▶ **PROMPT**: Could you give the listing again exactly, without its pictures?
DATA TO EXAMINE Start Marker
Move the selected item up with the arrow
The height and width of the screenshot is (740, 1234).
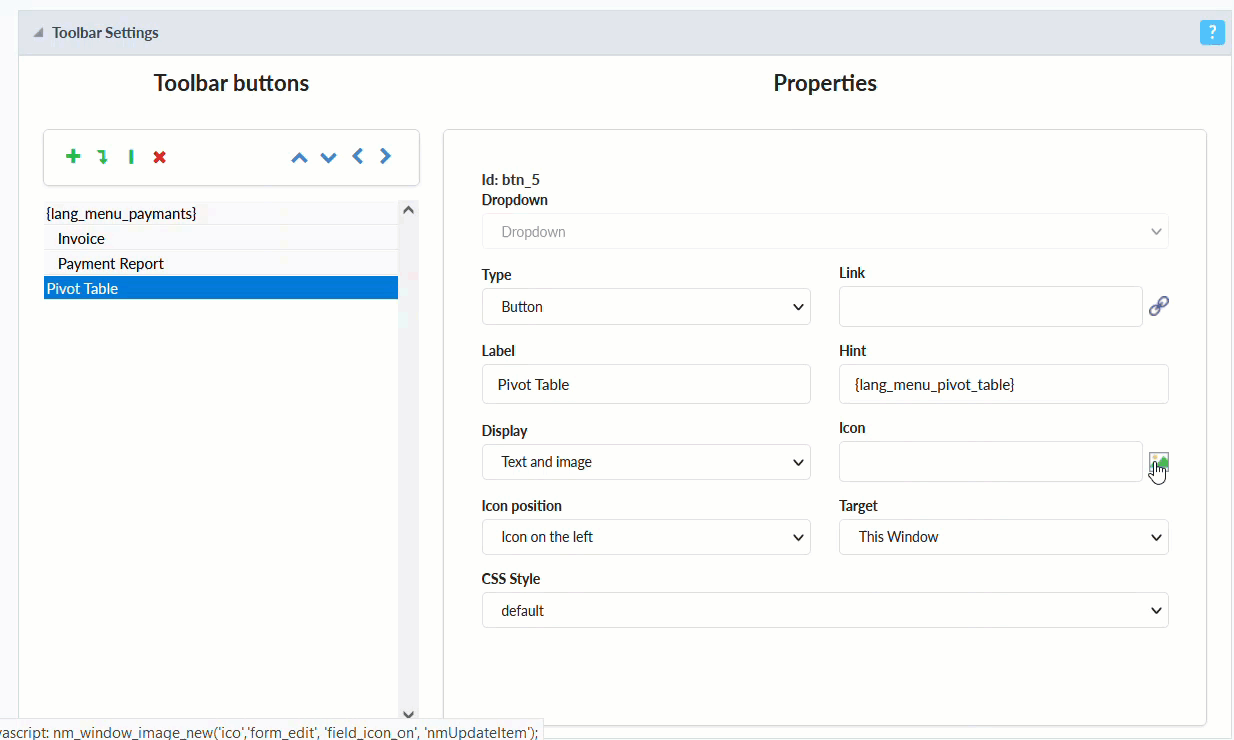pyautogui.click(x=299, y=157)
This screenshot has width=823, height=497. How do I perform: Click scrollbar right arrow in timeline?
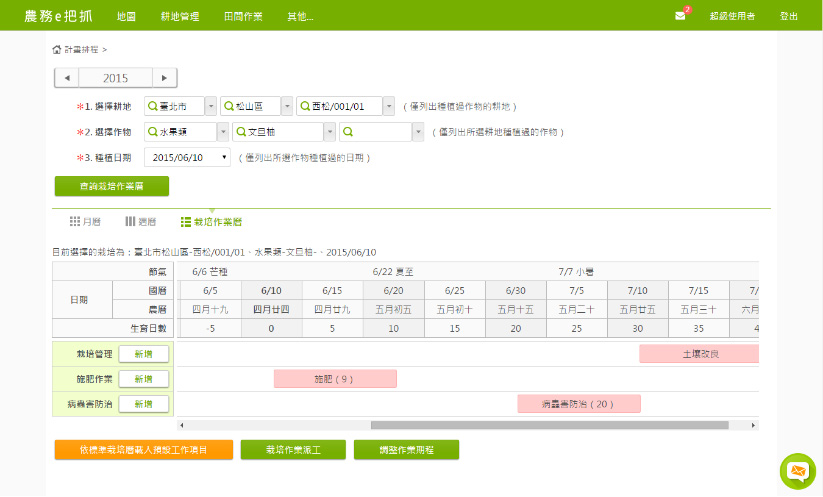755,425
DATA TO EXAMINE End Marker
▶ **WRITTEN SOLUTION**:
Move the selected item up with the arrow
The height and width of the screenshot is (740, 1234).
pyautogui.click(x=299, y=157)
This screenshot has width=823, height=497. How do I perform: Click scrollbar right arrow in timeline?
755,425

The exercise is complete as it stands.